» **PROBLEM**
Reproduce the problem write-up starting at "Each phone has" and ending at "over all phones.", swapping "opportunity cost" for "regret".

» **EXTRACT TO READ**
+++

Exact copied source-of-truth files. Edit solution.tex for the write-up and solution.cpp for the implementation.

TeX write-up competitive_programming/icpc/2020/G-opportunity-cost/solution.tex

Exact copied write-up source.

Raw file
\documentclass[11pt]{article}
\usepackage[margin=1in]{geometry}
\usepackage[T1]{fontenc}
\usepackage[utf8]{inputenc}
\usepackage{amsmath,amssymb,amsthm}
\usepackage{enumitem}

\title{ICPC World Finals 2020\\G. Opportunity Cost}
\author{}
\date{}

\begin{document}
\maketitle

\section*{Problem Summary}

Each phone has three scores $(x,y,z)$.
If we buy phone $(x,y,z)$, then another phone $(x_i,y_i,z_i)$ can dominate it by
\[
    \max(x_i-x,0)+\max(y_i-y,0)+\max(z_i-z,0).
\]
The opportunity cost of our phone is the maximum of this quantity over all phones.

+++

» **SUPPLIED INFORMATION**

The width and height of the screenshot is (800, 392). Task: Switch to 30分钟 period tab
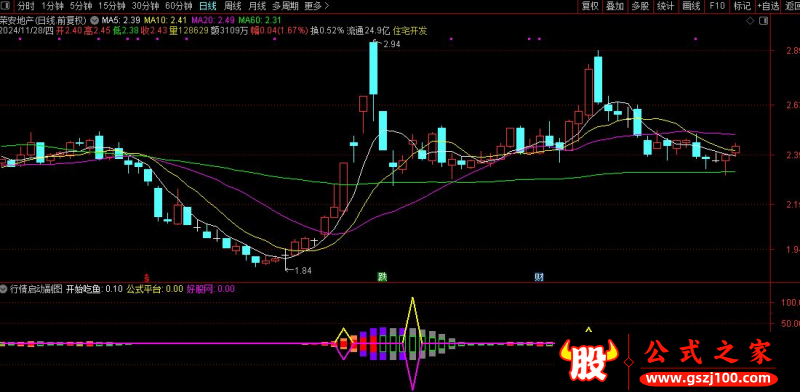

+++

» **WRITTEN SOLUTION**
Each phone has three scores $(x,y,z)$.
If we buy phone $(x,y,z)$, then another phone $(x_i,y_i,z_i)$ can dominate it by
\[
    \max(x_i-x,0)+\max(y_i-y,0)+\max(z_i-z,0).
\]
The regret of our phone is the maximum of this quantity over all phones.